The larger the bar, the more overlap that is needed.


----------



## rbsremodeling (Nov 12, 2007)

bwalley said:


> The math or why we go by 48 bar diameters?
> 
> The math is 48 x 5/8" (Because a #5 bar is 5/8" diameter)
> 
> ...


Who's code is that. That is not DC code on over laps? is that florida Code?


----------



## bwalley (Jan 7, 2009)

rbsremodeling said:


> Who's code is that. That is not DC code on over laps? is that florida Code?


It is either Florida Building Code or ACI standards, not sure which, but we follow the more restrictive standard and have always went by the 48 bar diameter.

I will look it up in FBC to see what it says.


----------



## rbsremodeling (Nov 12, 2007)

I use to know Florida code off the top of my head when I lived there man what a difference 10 years and a new zip code makes


----------



## bwalley (Jan 7, 2009)

rbsremodeling said:


> I use to know Florida code off the top of my head when I lived there man what a difference 10 years and a new zip code makes


What is the DC code?


----------



## masonlifer (Jun 10, 2007)

48x rebar diameter in W. TN. Siesmic zone may have something to do with this lap. We are near the New Madrid Fault.


----------



## rbsremodeling (Nov 12, 2007)

bwalley said:


> What is the DC code?


24" splice regardless of the size. We have no hurricanes, earth quakes etc. 

Piece of cake :thumbsup:


----------



## bwalley (Jan 7, 2009)

rbsremodeling said:


> 24" splice regardless of the size. We have no hurricanes, earth quakes etc.
> 
> Piece of cake :thumbsup:


 
I have only been in Florida for 41 years, but I have never heard of an earthquake here.:clap:


----------



## rbsremodeling (Nov 12, 2007)

bwalley said:


> I have only been in Florida for 41 years, but I have never heard of an earthquake here.:clap:


I was there when it snowed one year in miami, south florida really remember that??


----------



## bwalley (Jan 7, 2009)

rbsremodeling said:


> I was there when it snowed one year in miami, south florida really remember that??


I know we had some snow 1/4" in Tampa around 1976, I didn't realize it snowed in Miami as well.

In the late 80's we had some snow flurries, but it didn't stick, it looked like someone threw sand on my truck, some areas lost power for 3 days and people were freaking out.


----------



## jomama (Oct 25, 2008)

Engineered plans here in WI usually call for 16-20 times bar diameter.


----------



## rbsremodeling (Nov 12, 2007)

bwalley said:


> I know we had some snow 1/4" in Tampa around 1976, I didn't realize it snowed in Miami as well.
> 
> In the late 80's we had some snow flurries, but it didn't stick, it looked like someone threw sand on my truck, some areas lost power for 3 days and people were freaking out.


86 and 89.


----------



## concretemasonry (Dec 1, 2006)

The rebar overlap must transfer the tesile loads from onr piece to another.

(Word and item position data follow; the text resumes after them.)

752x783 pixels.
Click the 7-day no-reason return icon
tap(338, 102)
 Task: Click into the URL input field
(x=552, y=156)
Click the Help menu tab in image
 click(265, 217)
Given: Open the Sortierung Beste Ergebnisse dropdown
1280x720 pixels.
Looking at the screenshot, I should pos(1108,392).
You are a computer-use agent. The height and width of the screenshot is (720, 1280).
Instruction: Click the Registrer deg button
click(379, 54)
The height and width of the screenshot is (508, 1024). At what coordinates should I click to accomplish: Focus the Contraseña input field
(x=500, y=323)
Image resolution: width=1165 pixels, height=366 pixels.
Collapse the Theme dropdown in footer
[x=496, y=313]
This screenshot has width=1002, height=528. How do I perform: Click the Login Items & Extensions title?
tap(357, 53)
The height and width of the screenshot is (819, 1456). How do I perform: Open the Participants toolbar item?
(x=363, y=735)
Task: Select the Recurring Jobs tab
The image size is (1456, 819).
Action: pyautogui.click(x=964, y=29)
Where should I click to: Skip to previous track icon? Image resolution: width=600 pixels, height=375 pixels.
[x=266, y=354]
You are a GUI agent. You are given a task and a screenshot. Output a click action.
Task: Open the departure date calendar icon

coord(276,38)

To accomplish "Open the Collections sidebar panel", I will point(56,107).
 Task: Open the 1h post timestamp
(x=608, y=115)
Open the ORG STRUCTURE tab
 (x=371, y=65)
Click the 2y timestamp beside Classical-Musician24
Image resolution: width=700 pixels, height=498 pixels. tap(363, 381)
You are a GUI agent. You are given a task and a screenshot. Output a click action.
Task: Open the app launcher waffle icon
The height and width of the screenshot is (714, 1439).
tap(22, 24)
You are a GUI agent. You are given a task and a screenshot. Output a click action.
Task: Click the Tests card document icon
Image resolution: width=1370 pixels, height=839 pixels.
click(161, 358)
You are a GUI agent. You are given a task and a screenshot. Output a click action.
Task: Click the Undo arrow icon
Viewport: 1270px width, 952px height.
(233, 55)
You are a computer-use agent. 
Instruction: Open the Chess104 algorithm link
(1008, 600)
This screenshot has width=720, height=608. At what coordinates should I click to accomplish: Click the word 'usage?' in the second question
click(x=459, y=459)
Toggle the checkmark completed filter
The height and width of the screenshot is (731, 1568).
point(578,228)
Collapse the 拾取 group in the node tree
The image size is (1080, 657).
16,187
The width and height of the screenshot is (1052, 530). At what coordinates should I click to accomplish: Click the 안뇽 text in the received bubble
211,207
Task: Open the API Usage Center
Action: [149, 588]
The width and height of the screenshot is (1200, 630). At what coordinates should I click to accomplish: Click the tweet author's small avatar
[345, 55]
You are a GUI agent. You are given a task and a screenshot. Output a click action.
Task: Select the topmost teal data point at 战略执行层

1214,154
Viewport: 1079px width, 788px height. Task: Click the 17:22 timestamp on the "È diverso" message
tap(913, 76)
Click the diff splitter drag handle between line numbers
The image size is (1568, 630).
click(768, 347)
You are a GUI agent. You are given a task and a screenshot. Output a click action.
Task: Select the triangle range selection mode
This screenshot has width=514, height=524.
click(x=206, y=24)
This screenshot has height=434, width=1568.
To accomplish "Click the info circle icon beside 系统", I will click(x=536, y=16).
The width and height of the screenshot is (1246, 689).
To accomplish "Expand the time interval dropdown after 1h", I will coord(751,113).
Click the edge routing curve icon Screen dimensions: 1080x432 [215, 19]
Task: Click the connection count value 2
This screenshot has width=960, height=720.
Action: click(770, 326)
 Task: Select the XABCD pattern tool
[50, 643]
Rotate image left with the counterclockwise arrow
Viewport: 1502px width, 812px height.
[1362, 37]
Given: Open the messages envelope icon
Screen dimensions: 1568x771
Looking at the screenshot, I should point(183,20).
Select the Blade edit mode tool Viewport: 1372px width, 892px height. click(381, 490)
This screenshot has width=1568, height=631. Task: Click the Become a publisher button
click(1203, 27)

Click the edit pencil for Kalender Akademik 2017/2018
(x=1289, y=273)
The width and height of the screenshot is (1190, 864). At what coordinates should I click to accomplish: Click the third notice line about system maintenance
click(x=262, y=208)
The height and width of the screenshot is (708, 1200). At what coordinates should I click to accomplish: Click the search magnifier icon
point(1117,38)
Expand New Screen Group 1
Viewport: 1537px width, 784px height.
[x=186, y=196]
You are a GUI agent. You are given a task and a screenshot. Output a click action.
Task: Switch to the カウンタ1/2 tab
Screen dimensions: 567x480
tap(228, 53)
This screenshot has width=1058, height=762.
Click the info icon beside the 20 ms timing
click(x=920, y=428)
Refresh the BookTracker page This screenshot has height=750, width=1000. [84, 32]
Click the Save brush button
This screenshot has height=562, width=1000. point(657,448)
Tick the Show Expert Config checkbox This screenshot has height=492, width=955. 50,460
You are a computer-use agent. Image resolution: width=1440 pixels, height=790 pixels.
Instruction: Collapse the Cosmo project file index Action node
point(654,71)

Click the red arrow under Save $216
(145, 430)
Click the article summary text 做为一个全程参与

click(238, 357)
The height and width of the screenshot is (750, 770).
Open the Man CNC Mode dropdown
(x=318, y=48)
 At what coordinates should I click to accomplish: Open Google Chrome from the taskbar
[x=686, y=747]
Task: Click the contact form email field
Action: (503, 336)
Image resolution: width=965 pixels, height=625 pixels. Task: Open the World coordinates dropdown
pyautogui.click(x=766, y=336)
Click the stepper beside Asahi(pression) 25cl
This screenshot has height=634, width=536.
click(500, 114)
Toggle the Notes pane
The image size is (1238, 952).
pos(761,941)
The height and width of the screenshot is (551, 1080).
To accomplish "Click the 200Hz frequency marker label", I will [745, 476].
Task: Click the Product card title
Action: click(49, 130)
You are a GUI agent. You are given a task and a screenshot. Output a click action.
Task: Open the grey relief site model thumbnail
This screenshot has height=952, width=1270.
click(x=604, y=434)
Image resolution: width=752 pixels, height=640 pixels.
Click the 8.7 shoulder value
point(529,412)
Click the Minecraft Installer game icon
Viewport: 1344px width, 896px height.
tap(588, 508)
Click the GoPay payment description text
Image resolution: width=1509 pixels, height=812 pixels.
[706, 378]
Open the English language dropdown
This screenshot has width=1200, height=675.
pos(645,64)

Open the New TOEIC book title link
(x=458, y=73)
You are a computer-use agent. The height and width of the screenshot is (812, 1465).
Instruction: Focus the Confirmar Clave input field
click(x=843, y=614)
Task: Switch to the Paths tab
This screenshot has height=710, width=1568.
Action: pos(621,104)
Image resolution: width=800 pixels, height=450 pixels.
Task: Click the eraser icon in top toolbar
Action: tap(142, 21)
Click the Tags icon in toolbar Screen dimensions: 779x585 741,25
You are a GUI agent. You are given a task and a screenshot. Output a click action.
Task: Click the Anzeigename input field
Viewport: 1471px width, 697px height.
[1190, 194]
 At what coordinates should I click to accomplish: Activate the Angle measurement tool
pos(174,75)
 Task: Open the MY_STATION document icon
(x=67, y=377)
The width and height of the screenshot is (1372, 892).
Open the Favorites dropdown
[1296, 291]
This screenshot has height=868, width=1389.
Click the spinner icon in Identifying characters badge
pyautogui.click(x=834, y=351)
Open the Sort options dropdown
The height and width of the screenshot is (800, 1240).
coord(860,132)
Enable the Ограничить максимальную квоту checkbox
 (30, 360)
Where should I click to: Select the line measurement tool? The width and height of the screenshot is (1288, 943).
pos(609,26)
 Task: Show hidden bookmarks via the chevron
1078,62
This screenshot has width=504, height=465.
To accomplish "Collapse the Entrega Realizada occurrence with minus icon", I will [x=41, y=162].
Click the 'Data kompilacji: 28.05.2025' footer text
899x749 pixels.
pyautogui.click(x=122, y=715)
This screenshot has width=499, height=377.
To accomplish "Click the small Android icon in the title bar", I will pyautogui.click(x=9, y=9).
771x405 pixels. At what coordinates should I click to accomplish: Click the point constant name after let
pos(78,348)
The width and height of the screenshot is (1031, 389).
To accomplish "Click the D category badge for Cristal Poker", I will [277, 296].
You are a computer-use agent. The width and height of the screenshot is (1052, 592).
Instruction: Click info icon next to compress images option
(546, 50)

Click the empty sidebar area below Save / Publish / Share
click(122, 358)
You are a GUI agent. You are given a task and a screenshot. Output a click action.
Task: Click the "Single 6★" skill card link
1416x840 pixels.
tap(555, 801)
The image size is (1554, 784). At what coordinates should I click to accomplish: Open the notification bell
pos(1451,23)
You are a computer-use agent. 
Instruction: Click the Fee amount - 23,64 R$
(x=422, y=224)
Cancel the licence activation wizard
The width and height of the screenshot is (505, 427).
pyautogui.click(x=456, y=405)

In many cases, wind (can be more severe for tension on a what that some seismic areas have. Local code ammendments can be more resrictive the the model code, which are the worst you can build to and still be legal, but local conditions can be more restrictive.

Ever looked at the coastal requirement if your area are in "hurricane area"? Tie downs, windows and garage doors can be tough to meet.


----------